Stored entries
• • • • •

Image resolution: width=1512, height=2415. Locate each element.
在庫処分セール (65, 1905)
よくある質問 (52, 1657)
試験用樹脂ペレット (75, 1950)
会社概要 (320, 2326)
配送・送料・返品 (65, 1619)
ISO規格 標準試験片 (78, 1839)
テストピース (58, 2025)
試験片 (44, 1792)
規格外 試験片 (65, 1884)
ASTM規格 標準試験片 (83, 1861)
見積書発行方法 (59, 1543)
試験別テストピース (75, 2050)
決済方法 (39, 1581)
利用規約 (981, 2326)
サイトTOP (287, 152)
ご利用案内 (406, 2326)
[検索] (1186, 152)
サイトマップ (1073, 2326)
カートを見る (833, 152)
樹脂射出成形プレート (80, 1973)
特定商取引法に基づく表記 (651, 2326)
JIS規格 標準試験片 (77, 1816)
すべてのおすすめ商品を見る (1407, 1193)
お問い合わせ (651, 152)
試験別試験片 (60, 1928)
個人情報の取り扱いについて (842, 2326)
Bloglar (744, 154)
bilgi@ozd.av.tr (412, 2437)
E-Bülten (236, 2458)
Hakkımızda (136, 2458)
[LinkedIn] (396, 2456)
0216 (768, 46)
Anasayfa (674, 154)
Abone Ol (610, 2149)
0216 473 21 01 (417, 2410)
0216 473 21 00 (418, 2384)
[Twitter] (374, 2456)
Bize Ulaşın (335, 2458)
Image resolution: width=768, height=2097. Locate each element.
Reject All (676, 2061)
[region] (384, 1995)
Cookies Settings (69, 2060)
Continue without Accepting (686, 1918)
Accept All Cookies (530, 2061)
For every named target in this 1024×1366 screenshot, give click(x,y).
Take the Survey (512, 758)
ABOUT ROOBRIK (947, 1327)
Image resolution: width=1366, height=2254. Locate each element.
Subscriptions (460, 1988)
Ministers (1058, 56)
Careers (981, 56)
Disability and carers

• • • • •

[ACTIVITY]
Lines from the one containing "特定商取引法に基づく表記 (651, 2326)" through the last line of the data above are the only output wanted; restate them exactly.

[PROBLEM SOLUTION]
特定商取引法に基づく表記 (651, 2326)
JIS規格 標準試験片 (77, 1816)
すべてのおすすめ商品を見る (1407, 1193)
お問い合わせ (651, 152)
試験別試験片 (60, 1928)
個人情報の取り扱いについて (842, 2326)
Bloglar (744, 154)
bilgi@ozd.av.tr (412, 2437)
E-Bülten (236, 2458)
Hakkımızda (136, 2458)
[LinkedIn] (396, 2456)
0216 (768, 46)
Anasayfa (674, 154)
Abone Ol (610, 2149)
0216 473 21 01 (417, 2410)
0216 473 21 00 (418, 2384)
[Twitter] (374, 2456)
Bize Ulaşın (335, 2458)
Image resolution: width=768, height=2097. Locate each element.
Reject All (676, 2061)
[region] (384, 1995)
Cookies Settings (69, 2060)
Continue without Accepting (686, 1918)
Accept All Cookies (530, 2061)
For every named target in this 1024×1366 screenshot, give click(x,y).
Take the Survey (512, 758)
ABOUT ROOBRIK (947, 1327)
Image resolution: width=1366, height=2254. Locate each element.
Subscriptions (460, 1988)
Ministers (1058, 56)
Careers (981, 56)
Disability and carers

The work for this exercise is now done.